Woodrow’s sudden presence in the bedroom hadn’t interrupted my thoughts. I was barely conscious of my brand-new husband’s silent body, even though I could smell him — alcohol, cigarettes, sweat — and in the half-light could see him. As if I were alone, I rolled off the bed, undid my bra and took off my panties, and slid under the covers.

“Ah, I see that you’re ready for me,” Woodrow said. He had already shed his jacket, shirt, and shoes and now slowly unbuckled his belt and dropped his trousers and shorts, stepping from them with knees high as if from a tub. He was erect and surprisingly large sized. This was the first time I had seen him naked. He still wore his socks and garters, like a man in an old-fashioned pornographic film.

I remember asking him if he had a condom.

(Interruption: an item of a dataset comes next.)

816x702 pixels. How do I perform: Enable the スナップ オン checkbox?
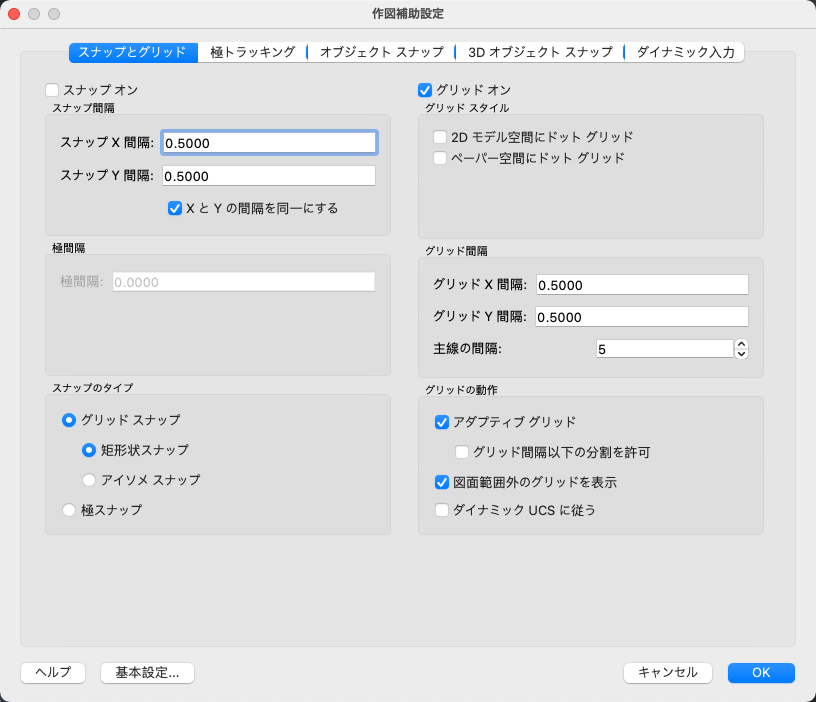click(x=53, y=90)
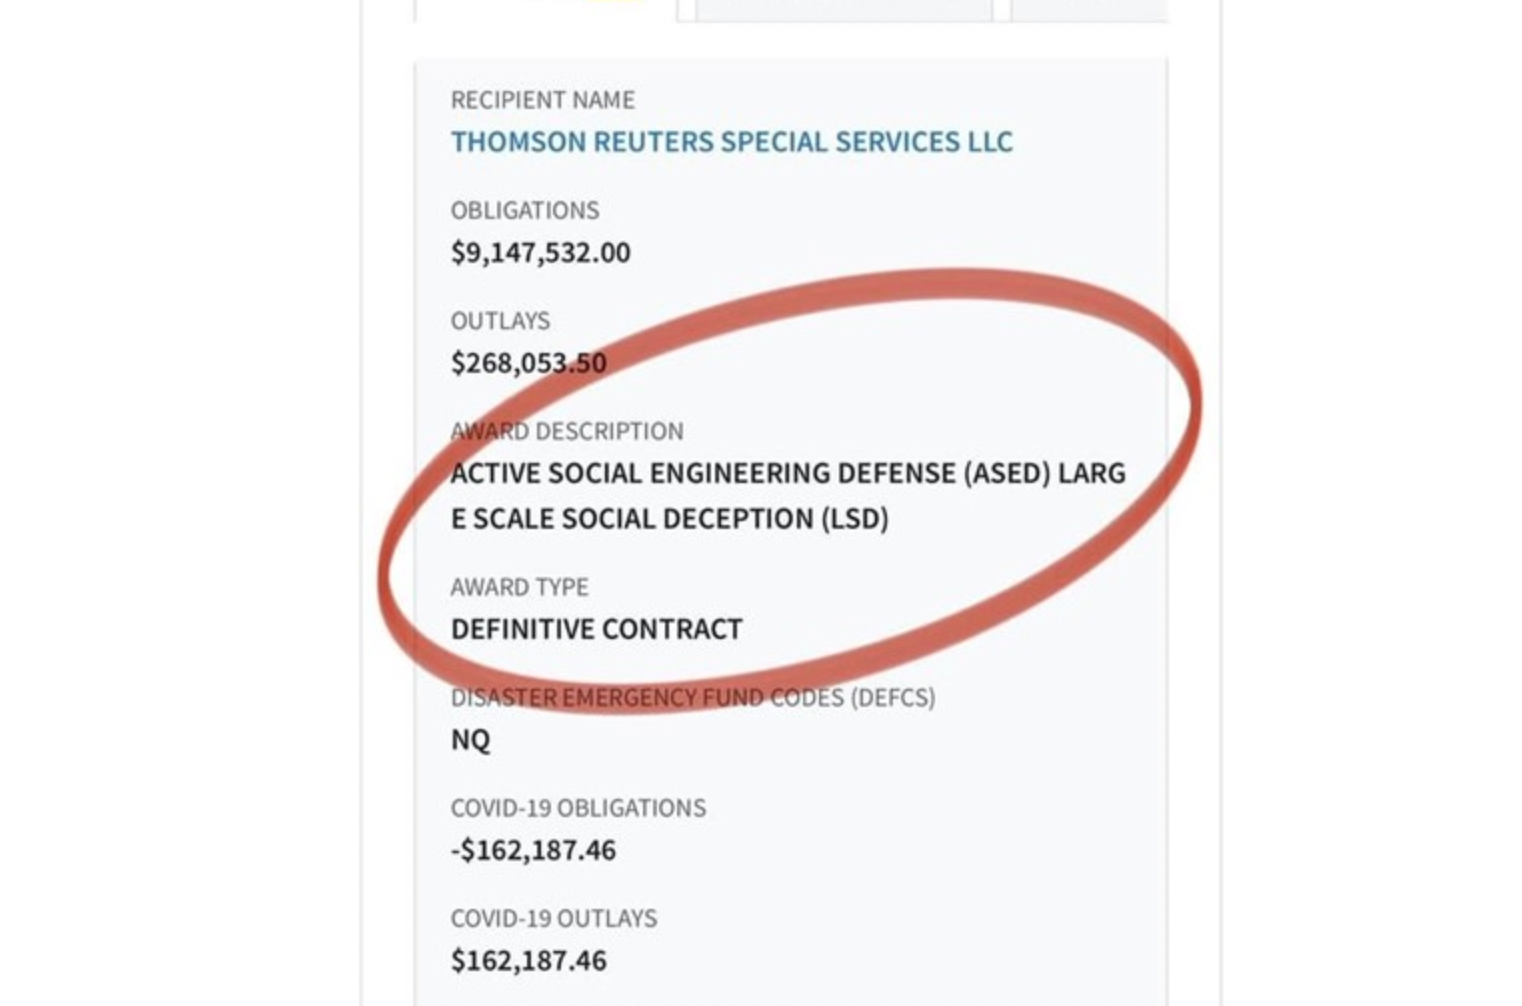
Task: Select the NQ fund code value
Action: 471,740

“A condom? You’re not serious,” he said and gave one of his British chuckles, a low, belching sound that came from his chest. He spotted a candle on the dresser and matches and sashayed over and lit it. The long shadows of the blades of the overhead fan passed slowly across his dark brown chest and shoulders. “Ah, that’s better!” he pronounced. In the flickering candlelight his erection gave me a good-natured, straight-armed salute.

“Of course I’m serious,” I said to him. “I don’t want to get pregnant. Not yet, anyhow. Not this week, or even this year, maybe. Woodrow, I’m still absorbing the idea of being married , for God’s sake.” I pulled the cool outer sheet to my neck and tried to make a winsome smile. “One thing at a time, Woodrow. Okay?”

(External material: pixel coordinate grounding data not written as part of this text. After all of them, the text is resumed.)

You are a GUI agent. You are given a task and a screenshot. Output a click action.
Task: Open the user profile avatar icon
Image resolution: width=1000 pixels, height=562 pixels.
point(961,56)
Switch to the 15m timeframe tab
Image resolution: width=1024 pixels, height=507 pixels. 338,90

He laughed. “Hannah darling, this is a matter in which you must do as I say.” His erection, I noticed, was starting to droop, as if fatigued.

“Oh, come on. Now you’re not serious.”

“Decidedly so,” he said. His face darkened. He reached forward and with one hand grabbed my wrist and with the other whipped the covers away, and, lo, his erection had returned and was again at full salute.

Oh, dear, oh, dear , I thought in my mother’s voice, and said in mine, “Wait, Woodrow, please! You don’t have a condom. You didn’t bring any condoms? Let me at least…” I began, with no idea how the sentence should end, thinking that maybe there was something I could do to myself that would protect me from being made pregnant. Why hadn’t I anticipated this, bought a box of condoms myself in Monrovia? Surely they sold them at the Mesurado Point for the American and European men who were afraid of disease as much as I was afraid at this moment of becoming pregnant. I had thought of it, actually, many times, in sober anticipation of this very night, my wedding night, when for the first time Woodrow and I would make love, but each time had realized that in Liberia the women who bought condoms were likely to be prostitutes, so had put the idea out of my mind, until now, when it was too late. Too late. Too late, as Woodrow forced my legs apart with one knee between them and, scowling, spit on his hand and glistened up his cock, and then, too late, he was on me and in me.